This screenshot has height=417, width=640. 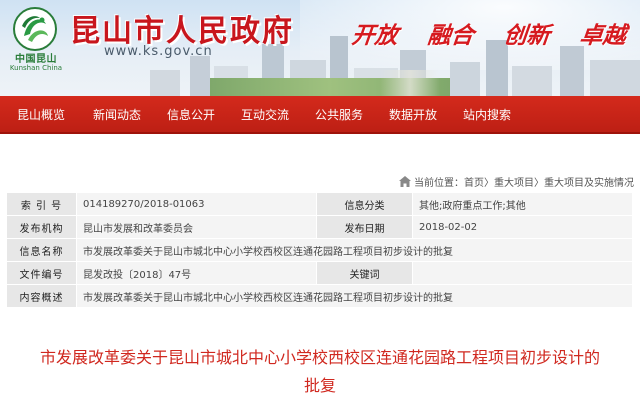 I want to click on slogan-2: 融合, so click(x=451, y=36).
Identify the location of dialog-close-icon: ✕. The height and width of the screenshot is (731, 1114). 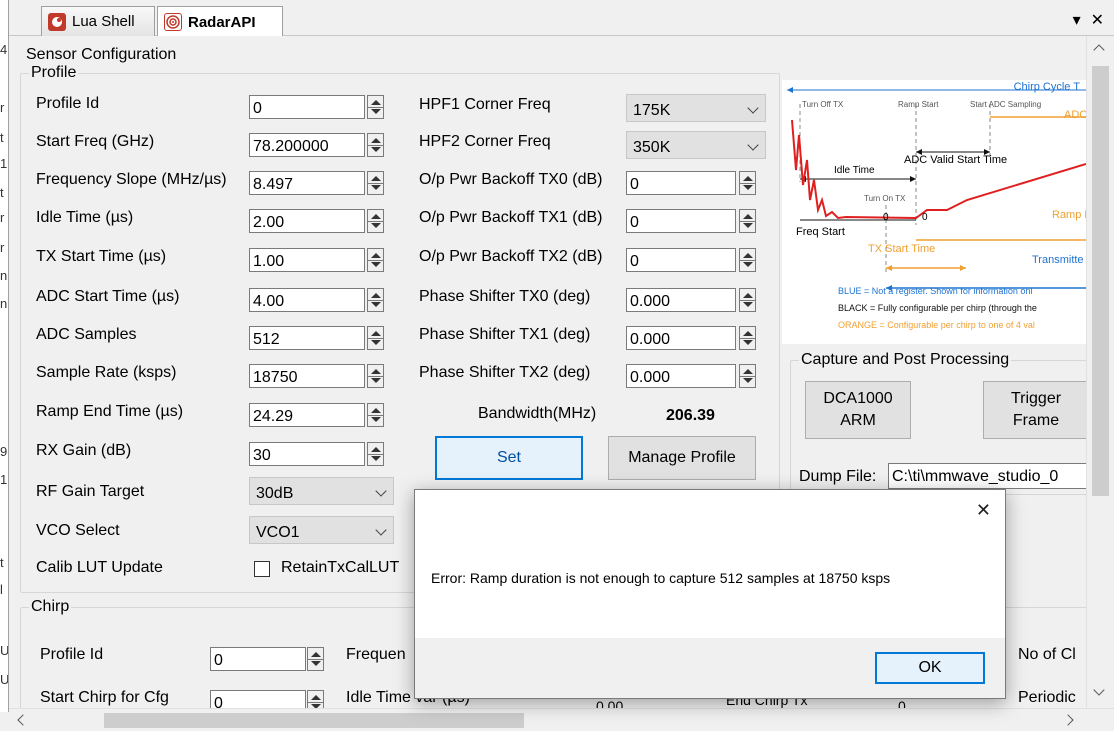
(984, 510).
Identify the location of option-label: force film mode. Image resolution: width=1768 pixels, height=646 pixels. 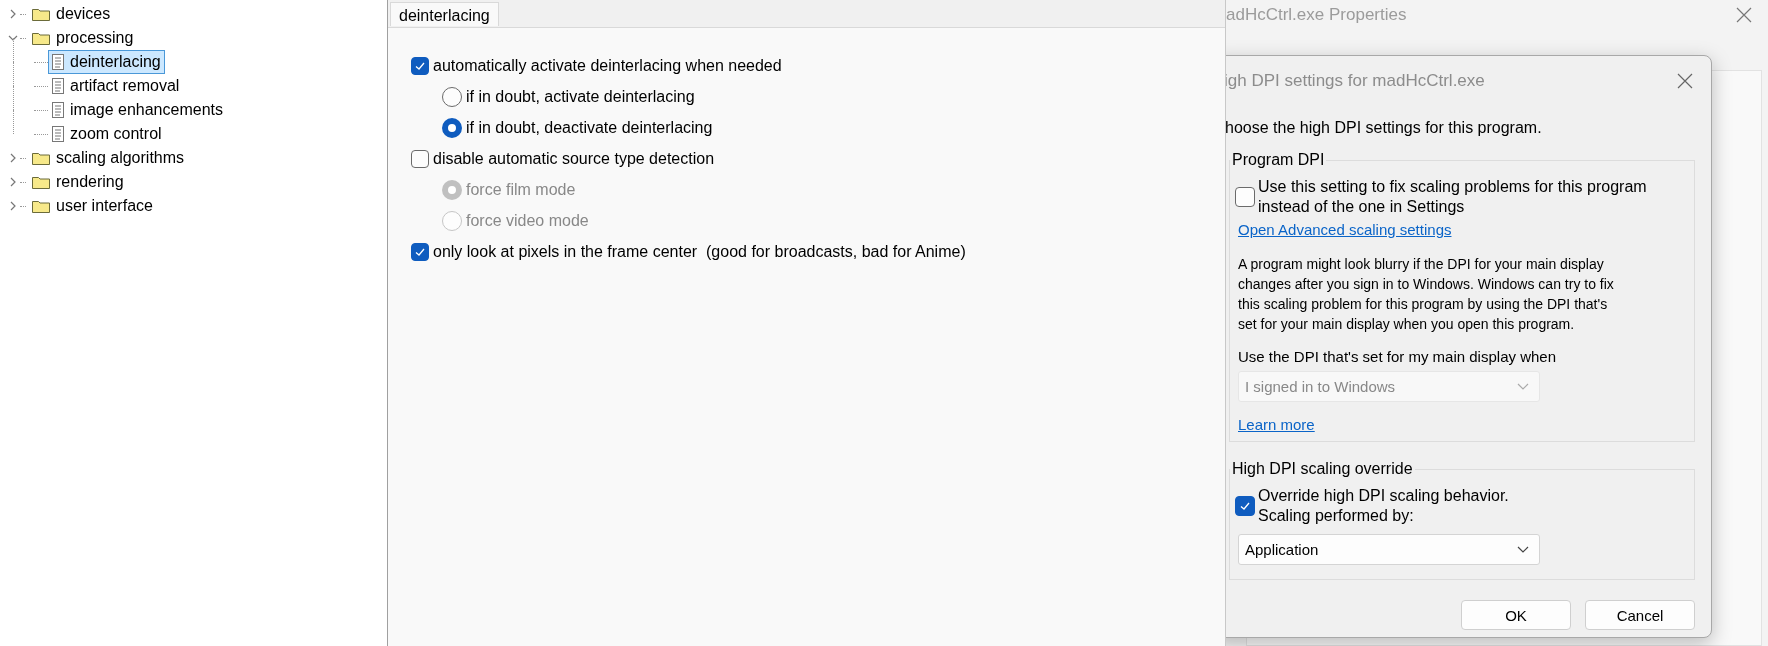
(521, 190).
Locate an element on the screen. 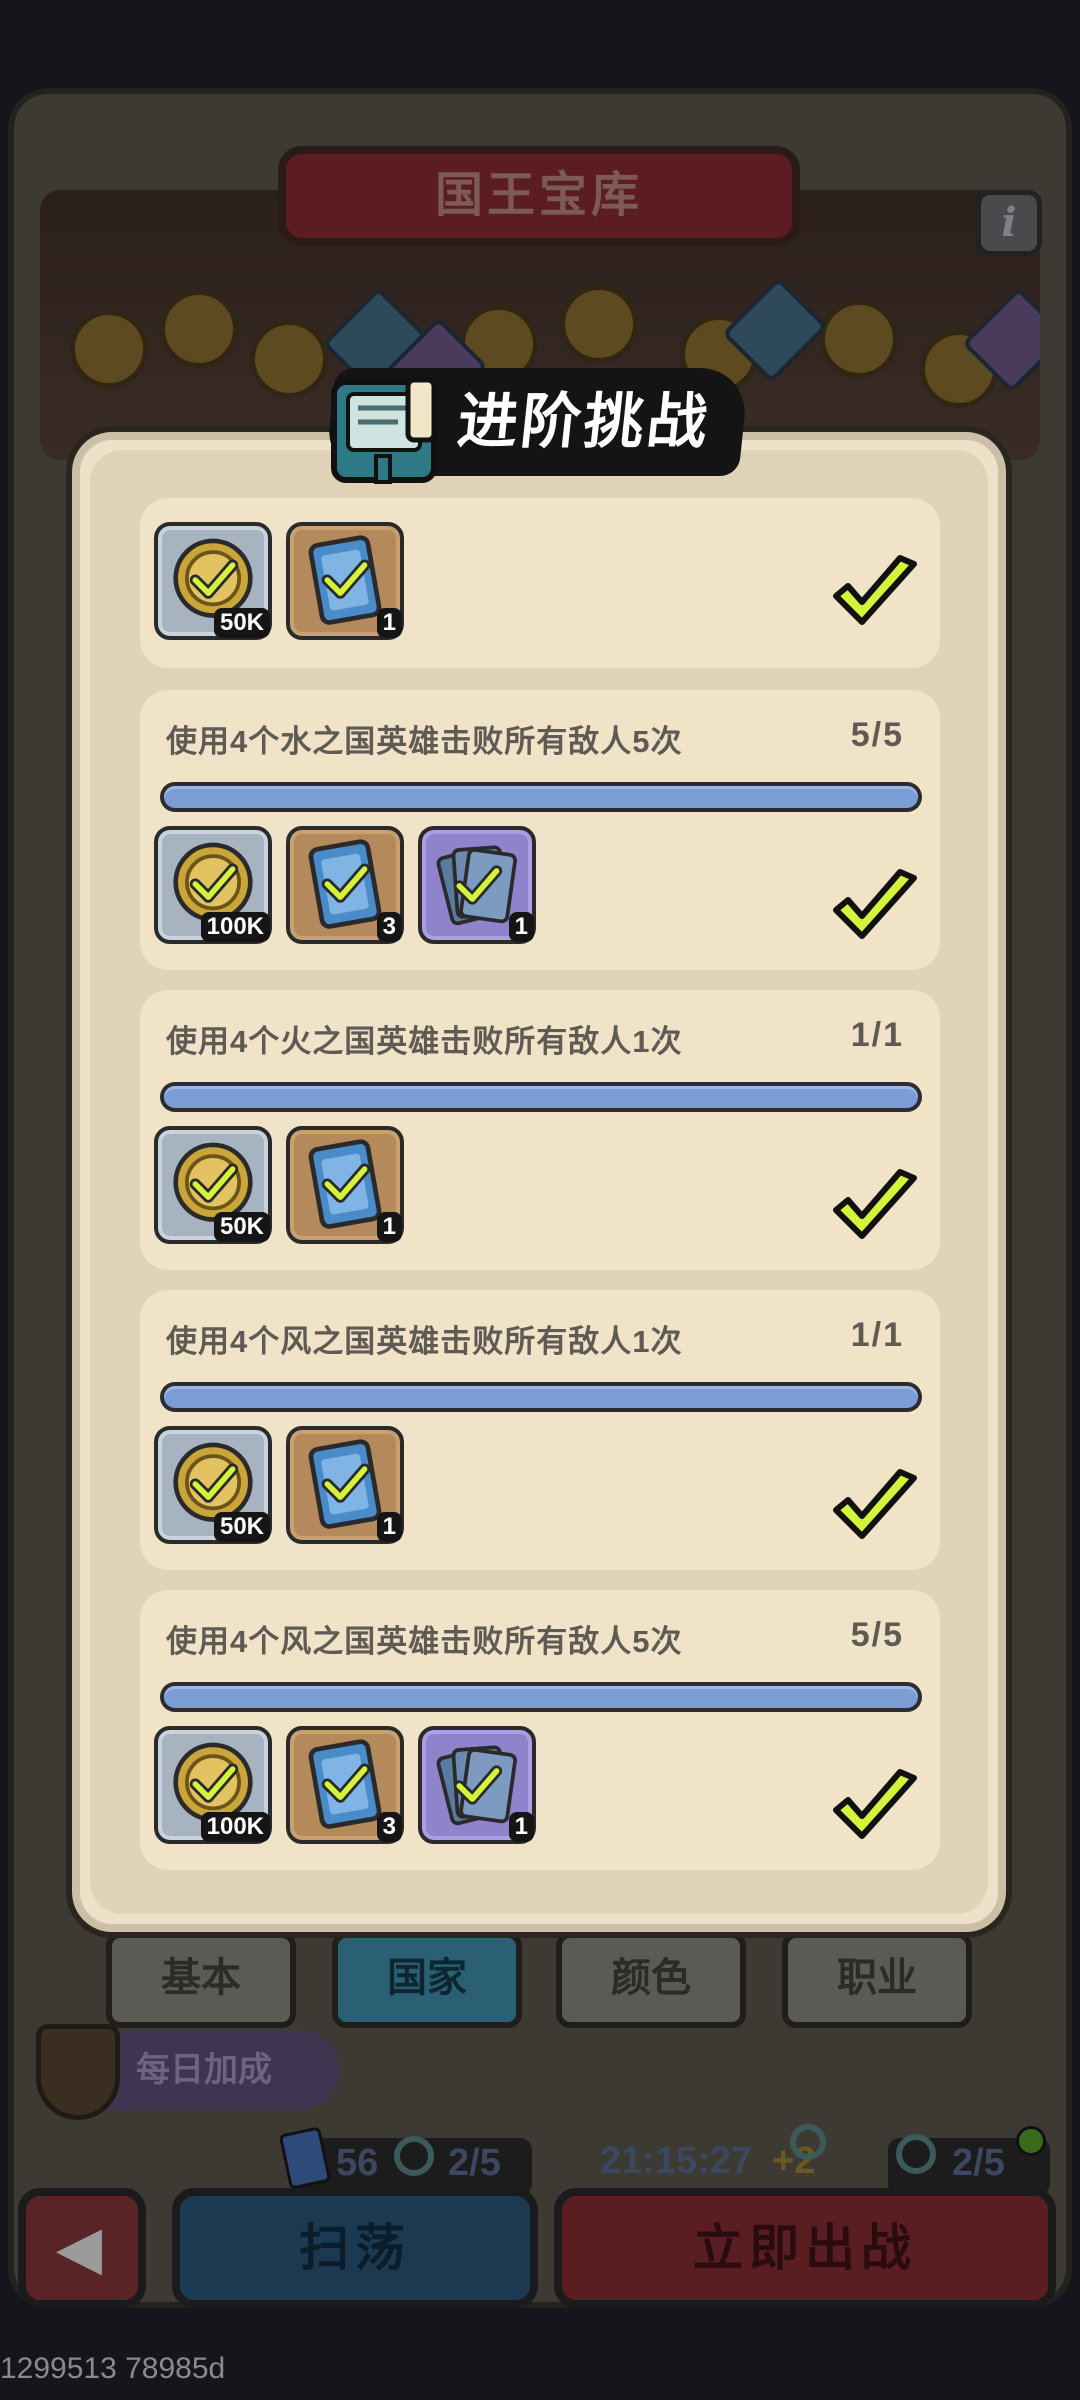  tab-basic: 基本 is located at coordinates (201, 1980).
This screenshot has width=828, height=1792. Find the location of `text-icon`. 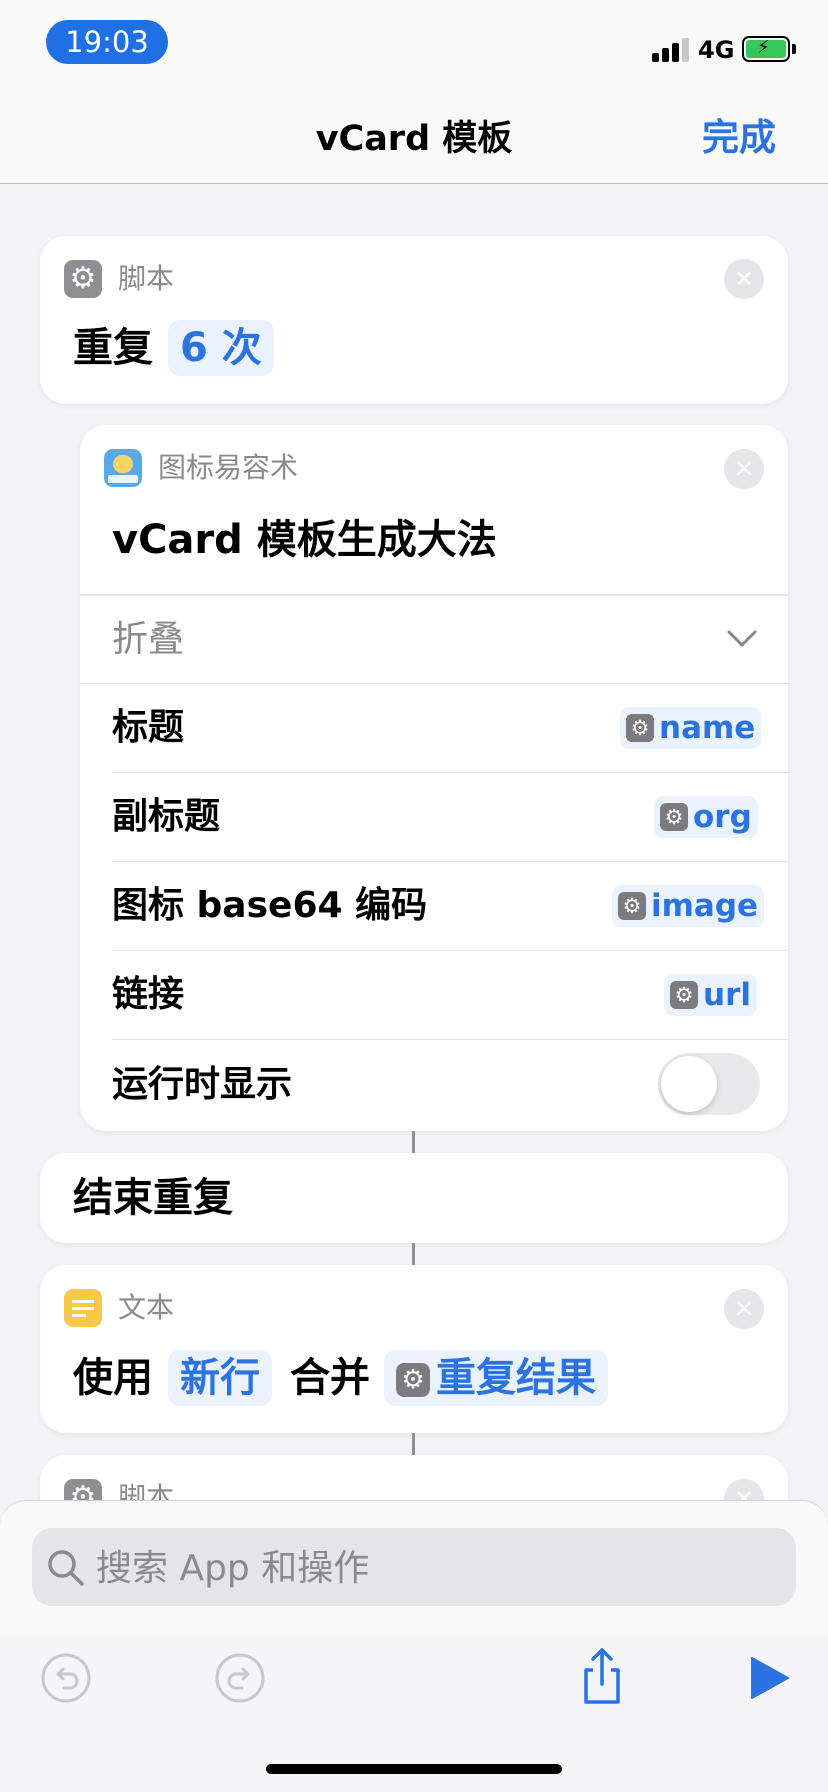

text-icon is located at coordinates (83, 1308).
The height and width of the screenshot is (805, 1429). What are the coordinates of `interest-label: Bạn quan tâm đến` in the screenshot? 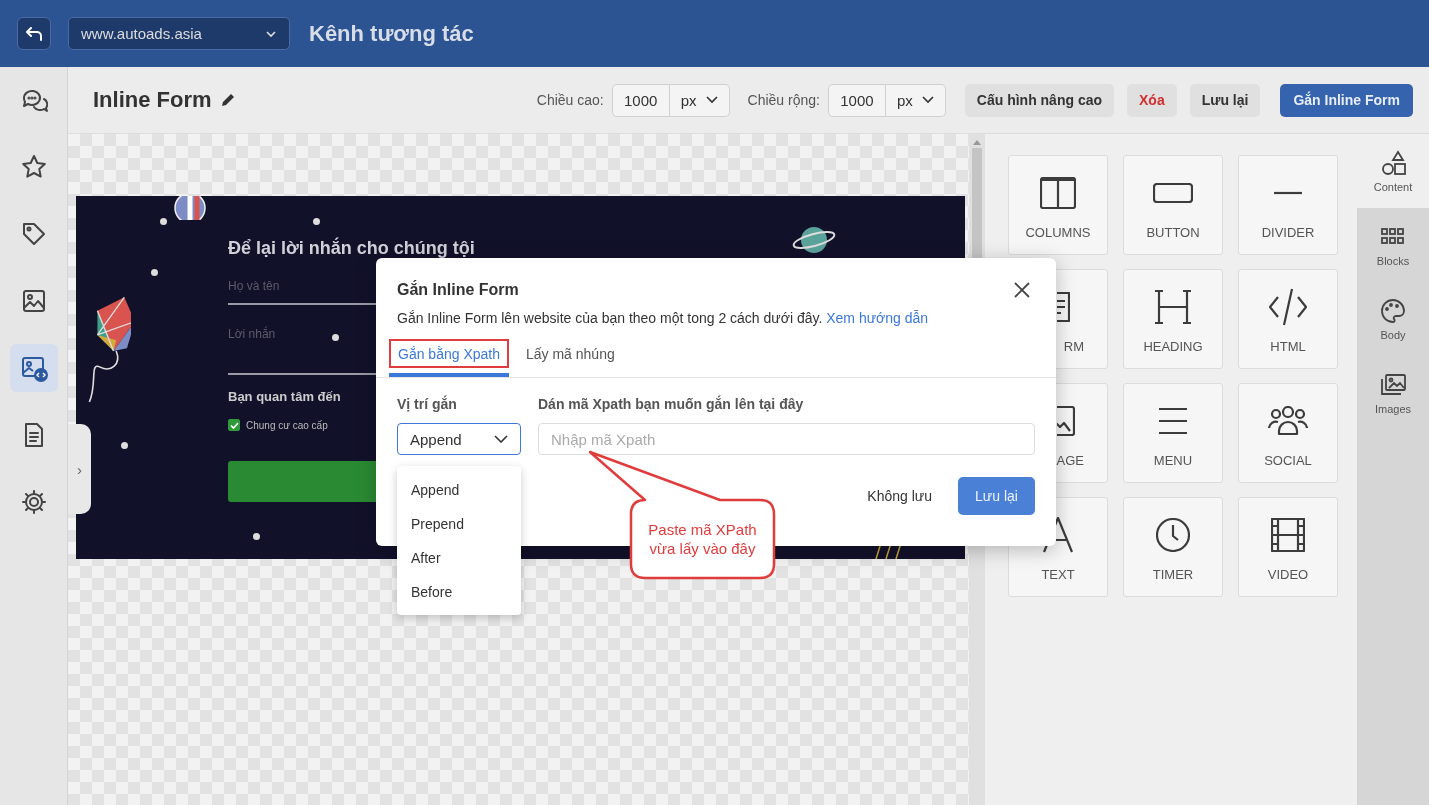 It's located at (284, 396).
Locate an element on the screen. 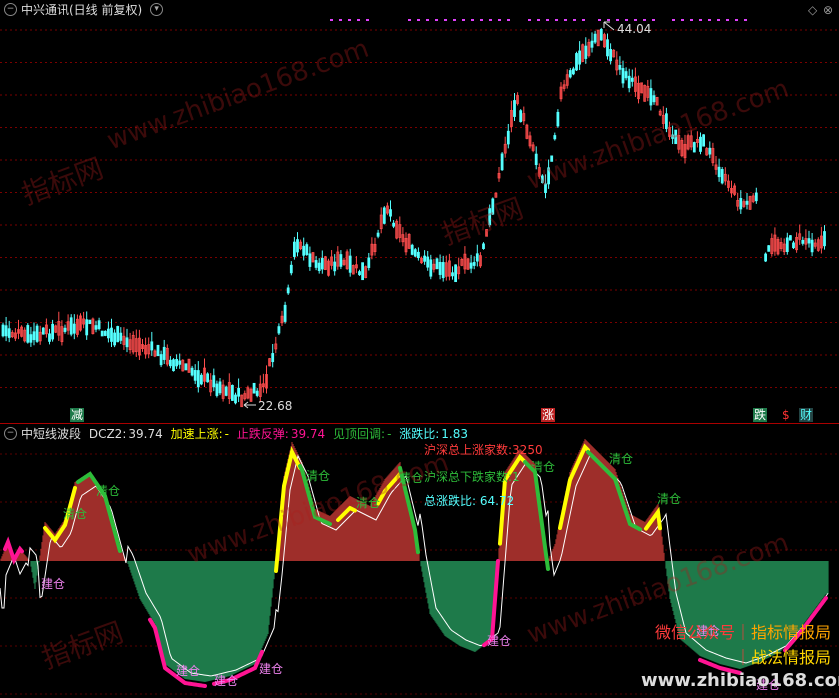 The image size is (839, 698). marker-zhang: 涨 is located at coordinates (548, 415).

------

▶ _Problem_: Could you rewrite the records from the line with "Identify the location of dialog-close-icon: ✕." to the line with "(521, 190)." (both included), repeating each line in full, offsetting every coordinate in the answers by 49, and leaving out the pictures?

▶ _Response for this exercise_:
Identify the location of dialog-close-icon: ✕. The height and width of the screenshot is (731, 1114). 
(1033, 559).
Identify the location of option-label: force film mode. Image resolution: width=1768 pixels, height=646 pixels. 
(570, 239).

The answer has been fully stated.